Burjuva moderndir; özgürdür, kendi çalışır, üreterek, ticaret yaparak kazanır. İcatçıdır, yenilikçidir, dünyaya açıktır. Özgüveni yüksektir. Piyasada rekabete hazırlıklıdır. Risk alır, şartların esiri olmaz, şartları zorlar, değiştirir.

Burjuva, sadece dış pazarlarda devletinin desteğini arar. Bu doğaldır. O sebeple sırf iç piyasayı sömürerek, ihale koşturarak semizlenmez. Böyle yaparsa değişen iktidarlarla yok olur gider..

2: TFF başkanı, futbol maçları üzerine oynanan İDDAA adlı kumar oyunu ihalesini kazanıyor fakat federasyon başkanlığından ayrılmayı düşünemiyor. Hem futbol oynatan kurumun başında kalmayı, hem de futbol maçları üzerinden kumar oynatan kurumun sahibi olmayı doğru, yasal bulabiliyor.

Fakat, hayır, ikisi bir arada olamaz diyemiyor. Burjuva gibi düşünemiyor..

TFF bünyesinde onca futbol kulübü var. Kulüplerin anlı şanlı başkanları, yöneticileri var. Devasa bütçeleri, yıldız futbolcuları, görkemli stadyumları var. Büyük paraları yönetiyor, takım taraftarı büyük kitleler üzerinde tesirliler. Şöhretleri ve devlet nezdinde itibarları da pek yerinde. Kentlerde ihale dedin mi bunlardan soruluyor!

O kadar başarılılar ki, kulüplerini iflas ettirdikleri için daha yakında devlet onları kurtardı, biliyorsunuz. Ne oluyor diyen yok, hesap soran yok..

İçlerinden bir tek Fenerbahçe kulübü başkanı Ali Koç itiraz etti. Ali Bey’den başka burjuva yok mu bu memlekette; anlı şanlı futbol kulübü yöneticileri arasında!

Ali Bey’i hatırlarsınız, bir kaç yıl önce kapitalizmi ciddi ciddi eleştirmişti. Kapitalizmi, kapitalistlerden koruyacak kadar ileri görüşlü bir burjuva o. Ne diyelim, darısı diğerlerinin başına!.

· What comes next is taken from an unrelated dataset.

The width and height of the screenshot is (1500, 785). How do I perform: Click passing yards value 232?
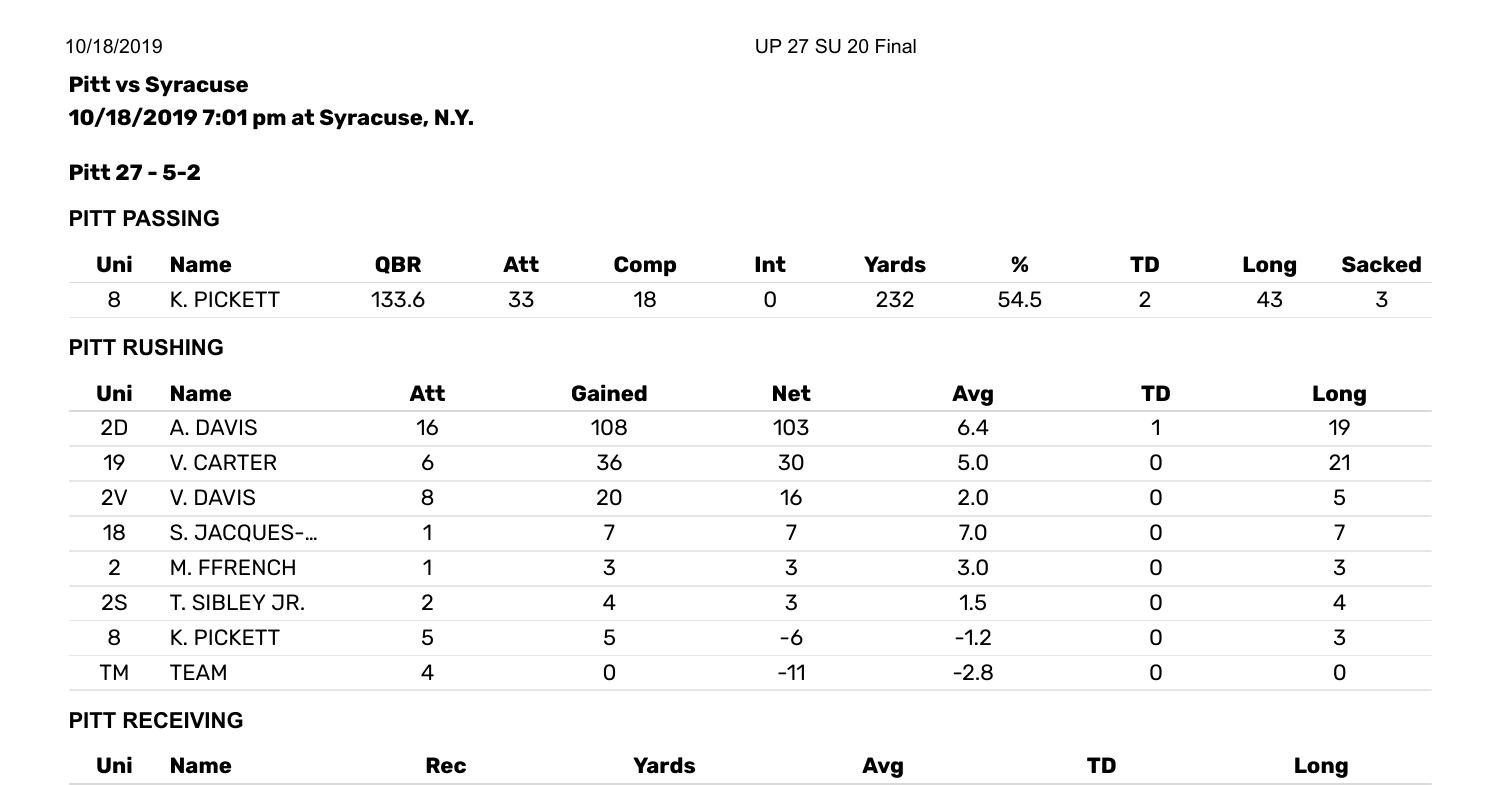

3: Önce Hazine ve Maliye Bakanı, ardından devlet başkanı “gıda terörü” diye yeni bir kavram ürettiler. Yaş sebze ve meyve başta temel gıda maddelerinde haksız fiyat oluşturdukları ve gıda enflasyonunu yükseltip halkı zora soktukları gerekçesiyle “üretici-nakliyeci-aracı-satıcı esnaf ve zincir market grupları” ima yollu “terörist” olarak itham edildi. Halka şikayet edildi.

İktidardakilerin haklılığı ya da haksızlık bir yana;

İtham edilenlerin tümü bir şekilde, Türkiye çapında örgütlü “TUSİAD, TOBB, KESK, Esnaf Sanatkarlar Birliği, Ziraat Odaları birliği, pazarcılar odaları birliği” adıyla en tepe örgütlerden; her şehirde ve büyük beldelerde yaygın olarak örgütlü “esnaf, ticaret ve sanayi odalarından” birinin veya bir kaçının kayıtlı üyeleridir. Üye oldukları kurumların bağlı oldukları mesleki ve ticari federasyonların da doğal olarak üyesidir.

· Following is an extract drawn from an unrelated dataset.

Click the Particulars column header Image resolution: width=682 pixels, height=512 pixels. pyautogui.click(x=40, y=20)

Üyeler, mesleklerini ve ticaretlerini yürütmek için bu örgütlere ve üst kuruluşlara “mecburi” aidat öderler. Mesleki ve ticari sorunlarını bunların çözmesini beklerler. Dayanışmayı artırırlar..

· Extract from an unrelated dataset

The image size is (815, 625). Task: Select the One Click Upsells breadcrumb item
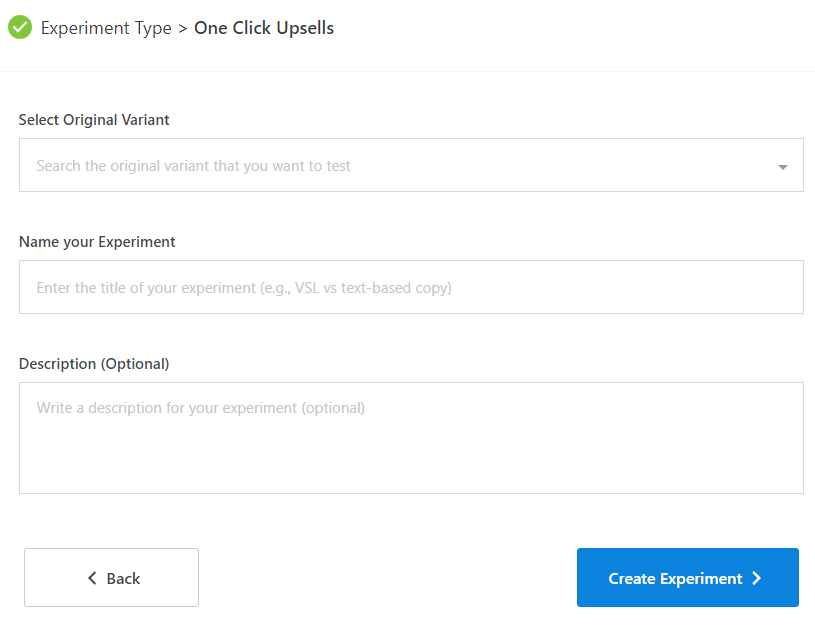pos(264,28)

Soru şu: Bu şöhretli federasyonlar, alt odalar ve kuruluşlar, niye varlar? Vazifeleri, üyelerini korumak ve kollamak değil midir? Böyleyse, üyelerine yönelik o suçlama karşısında neden bir açıklama yapamıyorlar? Savunmuyorlar?

Üyelerinin aidatlarıyla semizlenen, sırtlarından lüks hayat yaşayan, toplum, bürokrasi ve hükümetler nezdinde statü elde eden başkanlar, başkanların anlı şanlı yardımcıları, yönetim kurulu üyeleri.. Niye çıkıp odalarının ve kuruluşlarının üyelerini savunamıyorlar? Varsa aralarında “terörist” üyeleri, niye açığa çıkartamıyorlar?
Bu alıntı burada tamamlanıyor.